Designated Drivers And Car Accidents

The designated driver program is intended to reduce the number of injuries and deaths that come as a result of drunk drivers. The program may not be working as many people believe. A recent study from the University of Florida showed that roughly 40 percent of the people who had been deemed the designated driver for a group had consumed alcohol. Nearly one out of three car accident fatalities involve a driver impaired by alcohol. Drunk driving accounts for almost 11,000 traffic deaths each year, according to the U.S. Centers for Disease Control and Prevention.

Part of the problem may be how the designated driver program is presented. Is a designated driver someone who commits to not drinking for an evening in order to drive a group safely home? Is a designated driver someone who promises not to get drunk? The current legal limits for drinking and driving may give people confidence that they can have one or two drinks and still drive safely. While it is true that many people can consume that much alcohol without exceeding the legal limit, it is not necessarily true that they can still drive safely.

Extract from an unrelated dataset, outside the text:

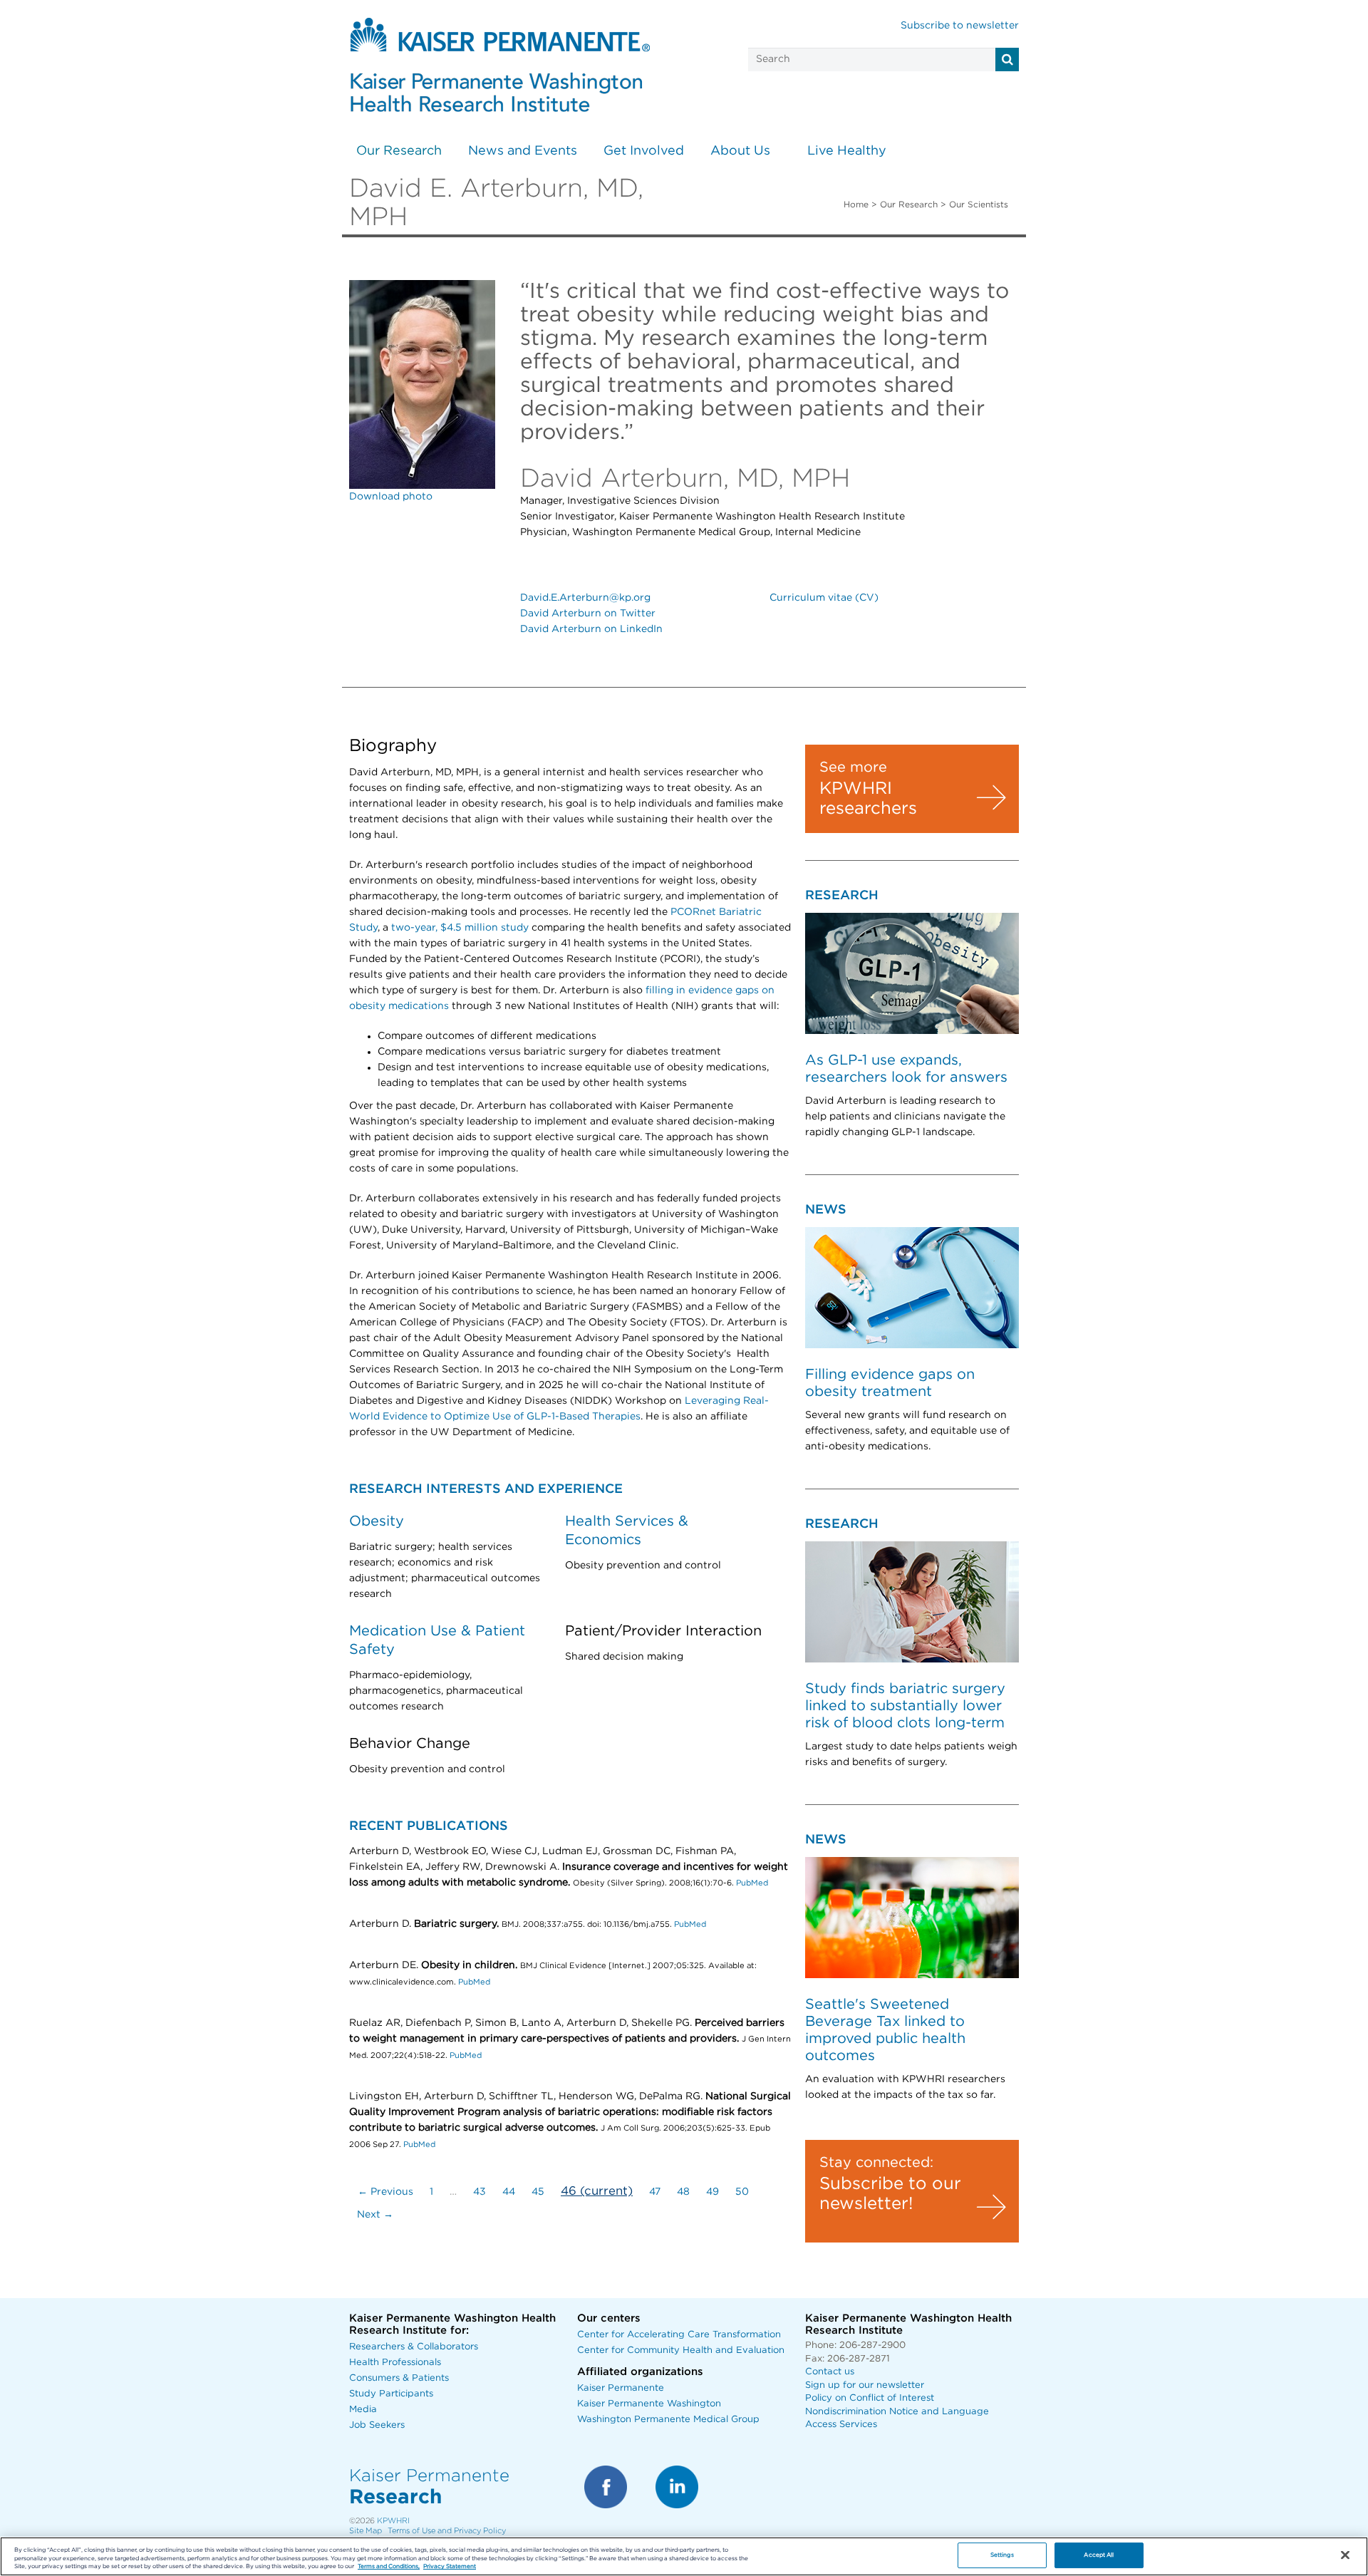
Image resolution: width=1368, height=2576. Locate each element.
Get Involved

Many studies have suggested that driving is impaired well below the .08 threshold.

The National Transportation Safety Board recently suggested that states should lower the blood alcohol limit for drunk driving from .08 to .05. If adopted, such a proposal would place nearly 20 percent of the designated drivers in the University of Florida study over the legal limit. It might serve to discourage designated drivers from consuming any alcohol before getting behind the wheel.